Questionado sobre a falta de punição dos médicos faltosos, Sandro Rodrigues, diretor do Departamento de Atenção à Saúde do município, explicou que a primeira atitude da SMS ao detectar que um servidor está faltando aos plantões ou consultas é estabelecer um diálogo com o infrator.  De acordo com ele, um procedimento interno para averiguação só é aberto quando a justificativa da ausência não é satisfatória. Rodrigues assegura ainda que as faltas dos médicos ao trabalho são supridas pelo restante da equipe e, por isso, o atendimento à população não é prejudicado.

Mas a falta de punição não atinge apenas os médicos gazeteiros. Os flagrados em fraude contra sistema também se safaram de uma eventual penalidade. Em janeiro deste ano um esquema envolvendo médicos e diretores do Cais do Setor Novo Horizonte foi descoberto durante uma sindicância interna da SMS e consistia num acordo entre a administração da unidade e os médicos faltosos. A folha de ponto era assinada pelos funcionários envolvidos, repassada à SMS, que procedia ao pagamento do serviço não prestado. O valor do plantão, recebido pelo médico que participava da fraude, era dividido com todo o grupo. Nenhum PAD sobre esse caso foi encontrado pela assessoria de comunicação da SMS, nenhum médico afastado e nenhum servidor demitido, apesar da gravidade do caso.Zander

Pontos biométricos
A recorrente falta de médicos nos postos de saúde, que não preocupa a SMS, chamou a atenção do vereador Zander Fábio (PSL). No ultimo dia 19 ele apresentou um projeto de lei que autoriza a prefeitura a implantar o ponto biométrico nas unidades regidas pela SMS.  O objetivo, segundo o autor da proposta, é verificar a assiduidade e pontualidade dos médicos no trabalho. “Não queremos penalizar o médico, mas sim criar uma doutrina para um bom atendimento. Muitos profissionais reclamam do salário, mas quando se dispuseram a trabalhar na rede pública de saúde já tinha ciência do valor que é pago pelo município.”
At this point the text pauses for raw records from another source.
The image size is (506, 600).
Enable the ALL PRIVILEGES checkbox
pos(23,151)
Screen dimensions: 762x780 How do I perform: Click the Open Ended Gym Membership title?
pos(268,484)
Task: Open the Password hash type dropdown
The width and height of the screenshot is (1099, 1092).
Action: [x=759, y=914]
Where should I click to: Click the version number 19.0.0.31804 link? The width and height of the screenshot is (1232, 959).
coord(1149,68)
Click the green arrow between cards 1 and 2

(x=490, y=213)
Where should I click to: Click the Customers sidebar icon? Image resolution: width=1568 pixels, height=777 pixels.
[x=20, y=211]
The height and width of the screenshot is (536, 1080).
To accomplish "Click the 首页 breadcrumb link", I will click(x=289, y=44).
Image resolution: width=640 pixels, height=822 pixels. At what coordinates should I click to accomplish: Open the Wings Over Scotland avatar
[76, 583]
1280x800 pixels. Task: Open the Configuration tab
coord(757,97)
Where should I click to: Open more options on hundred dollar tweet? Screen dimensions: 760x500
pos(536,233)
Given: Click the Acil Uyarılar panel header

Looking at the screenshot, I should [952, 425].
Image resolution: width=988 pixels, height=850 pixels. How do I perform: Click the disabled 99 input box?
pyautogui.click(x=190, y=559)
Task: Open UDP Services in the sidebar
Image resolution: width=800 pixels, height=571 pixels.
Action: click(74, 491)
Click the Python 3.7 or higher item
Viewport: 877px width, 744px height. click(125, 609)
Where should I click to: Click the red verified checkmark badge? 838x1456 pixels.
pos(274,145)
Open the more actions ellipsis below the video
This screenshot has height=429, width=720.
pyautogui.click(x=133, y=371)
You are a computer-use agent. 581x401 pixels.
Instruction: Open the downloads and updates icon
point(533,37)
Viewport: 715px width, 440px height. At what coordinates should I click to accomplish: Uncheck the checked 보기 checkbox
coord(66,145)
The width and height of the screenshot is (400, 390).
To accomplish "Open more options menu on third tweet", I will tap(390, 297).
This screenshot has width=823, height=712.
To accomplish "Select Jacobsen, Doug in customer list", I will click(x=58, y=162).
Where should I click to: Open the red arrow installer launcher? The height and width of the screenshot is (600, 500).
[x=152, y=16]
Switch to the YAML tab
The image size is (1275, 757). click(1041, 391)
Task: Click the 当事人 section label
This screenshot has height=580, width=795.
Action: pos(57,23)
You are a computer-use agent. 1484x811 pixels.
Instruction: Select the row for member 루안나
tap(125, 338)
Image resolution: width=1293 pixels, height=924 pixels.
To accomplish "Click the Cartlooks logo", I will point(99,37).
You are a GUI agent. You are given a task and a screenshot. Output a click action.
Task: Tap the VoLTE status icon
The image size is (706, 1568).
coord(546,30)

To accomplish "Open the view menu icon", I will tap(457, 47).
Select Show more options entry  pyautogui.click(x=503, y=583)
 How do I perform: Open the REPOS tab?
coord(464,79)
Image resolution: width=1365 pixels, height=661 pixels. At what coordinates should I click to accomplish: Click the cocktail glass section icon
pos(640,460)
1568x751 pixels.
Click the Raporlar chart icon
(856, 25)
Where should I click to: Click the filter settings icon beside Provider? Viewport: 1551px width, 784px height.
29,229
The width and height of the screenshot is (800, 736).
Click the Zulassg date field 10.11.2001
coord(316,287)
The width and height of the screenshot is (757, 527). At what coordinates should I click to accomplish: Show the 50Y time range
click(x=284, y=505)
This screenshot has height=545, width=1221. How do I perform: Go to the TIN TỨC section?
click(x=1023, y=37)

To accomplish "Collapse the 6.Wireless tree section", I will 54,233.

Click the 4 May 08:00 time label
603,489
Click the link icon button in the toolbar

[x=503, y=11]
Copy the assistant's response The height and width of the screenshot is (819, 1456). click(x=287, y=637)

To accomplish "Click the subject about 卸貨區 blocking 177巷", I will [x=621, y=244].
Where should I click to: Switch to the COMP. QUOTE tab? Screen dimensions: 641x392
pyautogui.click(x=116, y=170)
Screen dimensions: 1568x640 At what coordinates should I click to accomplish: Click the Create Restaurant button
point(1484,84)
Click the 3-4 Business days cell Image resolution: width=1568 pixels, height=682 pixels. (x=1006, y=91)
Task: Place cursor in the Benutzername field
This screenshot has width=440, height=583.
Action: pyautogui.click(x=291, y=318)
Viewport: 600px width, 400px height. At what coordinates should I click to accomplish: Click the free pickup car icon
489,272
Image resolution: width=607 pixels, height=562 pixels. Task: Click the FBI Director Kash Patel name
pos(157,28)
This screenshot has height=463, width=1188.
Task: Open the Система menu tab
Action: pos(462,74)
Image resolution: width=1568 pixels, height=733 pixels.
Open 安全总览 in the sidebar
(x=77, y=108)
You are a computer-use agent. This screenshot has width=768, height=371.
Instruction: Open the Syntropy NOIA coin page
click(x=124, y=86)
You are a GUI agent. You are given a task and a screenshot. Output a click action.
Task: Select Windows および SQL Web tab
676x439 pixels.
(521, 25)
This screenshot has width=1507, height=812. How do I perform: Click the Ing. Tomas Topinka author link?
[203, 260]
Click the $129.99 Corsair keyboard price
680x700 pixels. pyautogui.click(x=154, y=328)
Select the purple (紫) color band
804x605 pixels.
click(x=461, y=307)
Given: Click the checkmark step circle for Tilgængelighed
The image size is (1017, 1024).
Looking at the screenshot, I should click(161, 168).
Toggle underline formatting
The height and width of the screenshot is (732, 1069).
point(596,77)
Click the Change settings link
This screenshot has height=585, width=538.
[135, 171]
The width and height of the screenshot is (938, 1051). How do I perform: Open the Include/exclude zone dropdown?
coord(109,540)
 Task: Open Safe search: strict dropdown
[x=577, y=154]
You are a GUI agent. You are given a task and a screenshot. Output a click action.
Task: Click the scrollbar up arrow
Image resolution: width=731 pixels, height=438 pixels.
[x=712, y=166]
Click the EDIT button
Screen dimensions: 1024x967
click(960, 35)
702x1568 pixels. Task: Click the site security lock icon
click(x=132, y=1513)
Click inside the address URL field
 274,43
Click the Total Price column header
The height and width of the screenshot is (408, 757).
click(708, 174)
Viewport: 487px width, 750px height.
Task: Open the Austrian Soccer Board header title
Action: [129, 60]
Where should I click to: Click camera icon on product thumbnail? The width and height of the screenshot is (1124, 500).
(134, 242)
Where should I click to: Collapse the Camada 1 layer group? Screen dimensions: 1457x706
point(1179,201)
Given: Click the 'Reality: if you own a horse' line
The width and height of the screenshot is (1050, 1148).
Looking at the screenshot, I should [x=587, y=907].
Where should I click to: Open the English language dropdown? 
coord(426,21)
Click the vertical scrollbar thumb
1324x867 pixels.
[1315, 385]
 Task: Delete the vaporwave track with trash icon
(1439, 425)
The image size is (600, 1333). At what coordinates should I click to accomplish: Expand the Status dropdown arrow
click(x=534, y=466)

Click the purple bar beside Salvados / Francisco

Fábio conta que tem recebido dos pacientes diversas reclamações contra médicos que não cumprem os horários estabelecidos ou não vão trabalhar. De acordo com ele, durante visitas em unidades de saúde, já presenciou episódios em que o médico deveria estar em plantão às 7 horas da noite, no entanto, às 9 horas ainda não havia chegado para trabalhar. O vereador ressalta, sobretudo, a importância de controlar os médicos que devem estar em serviço para que a comunidade não seja prejudicada com a ausência de atendimento.

A falta de processos administrativos contra médicos faltosos este ano se contrapõe ao levantamento da própria SMS do ano passado, que apontou a ausência de 3,7% dos 1,4 mil profissionais que deveriam realizar plantões de 12 horas, semanalmente, nos Cais e Ciams. Cerca de 50 profissionais se ausentaram do trabalho sem justificativa no período.

Enquanto a SMS não faz nada para punir administrativamente os médicos que faltam aos plantões e consultas, de 2011 até agora, 135 processos foram abertos contra médicos que atuam na rede estadual de saúde. Desses, 18 resultaram na demissão dos servidores e 12 condenações ao ressarcimento do prejuízo causado para o Estado. Entre os motivos que levaram a Secretaria de Estado da Saúde (SES) a tomar medidas tão drásticas contra os servidores, o que mais se destaca é a ausência dos profissionais do trabalho sem justificativas. Atualmente trabalham para o Estado 1.662 médicos. Desses, 1.516 são efetivos, 65 são residentes, 81 estão à disposição.